ANALISIS STRUKTURAL
PUISI TRAGEDI WINKA DAN SIHKA
ULANGAN BAHASA INDONESIA SEMESTER 2
Oleh
Putrie Kusuma Wardhani
(22/XII.RSBI-1)
Sekolah Menengah Atas 1 Purworejo
2011
ANALISIS STRUKTURAL PUISI TRAGEDI WINKA DAN SIHKA
à Teori Struktural
Pradopo (2000: 118) menyatakan bahwa analisis struktural adalah analisis yang melihat bahwa unsur-unsur struktur sajak itu saling berhubungan erat, saling menentukan artinya. Sebuah unsur tidak mempunyai makna dengan sendirinya terlepas dari unsur-unsur lainnya.
I.A. Richards (dalam Waluyo, 1995: 27) mengemukakan metode puisi dan hakikat puisi. Hakikat puisi adalah unsur hakiki yang menjiwai puisi, sedangkan medium bagaimana hakikat itu diungkapkan disebut metode. Metode puisi terdiri dari diksi, pengimajian, kata konkret, majas, rima dan ritma, sedangkan hakikat puisi terdiri dari tema, nada, perasaan, dan amanat.

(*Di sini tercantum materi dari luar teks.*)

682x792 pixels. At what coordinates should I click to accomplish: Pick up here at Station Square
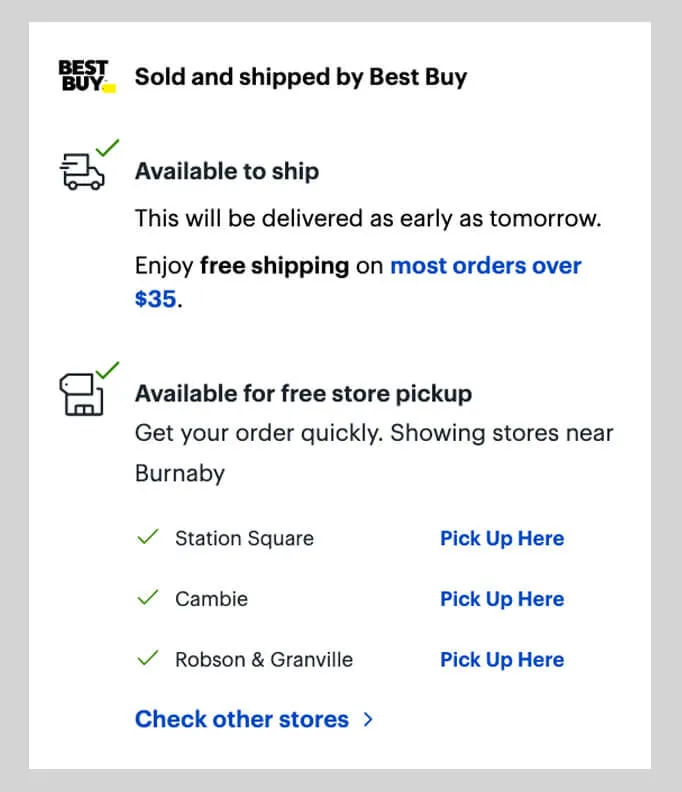501,538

- METODE PUISI (STRUKTUR FISIK)
Diksi yaitu pemilihan kata-kata yang dilakukan oleh penyair dalam puisinya. Karena puisi adalah bentuk karya sastra yang sedikit kata-kata dapat mengungkapkan banyak hal, maka kata-katanya harus dipilih secermat mungkin. Pemilihan kata-kata dalam puisi erat kaitannya dengan perbendaharaan kata, urutan kata dan daya sugesti kata (Waluyo, 1995: 72).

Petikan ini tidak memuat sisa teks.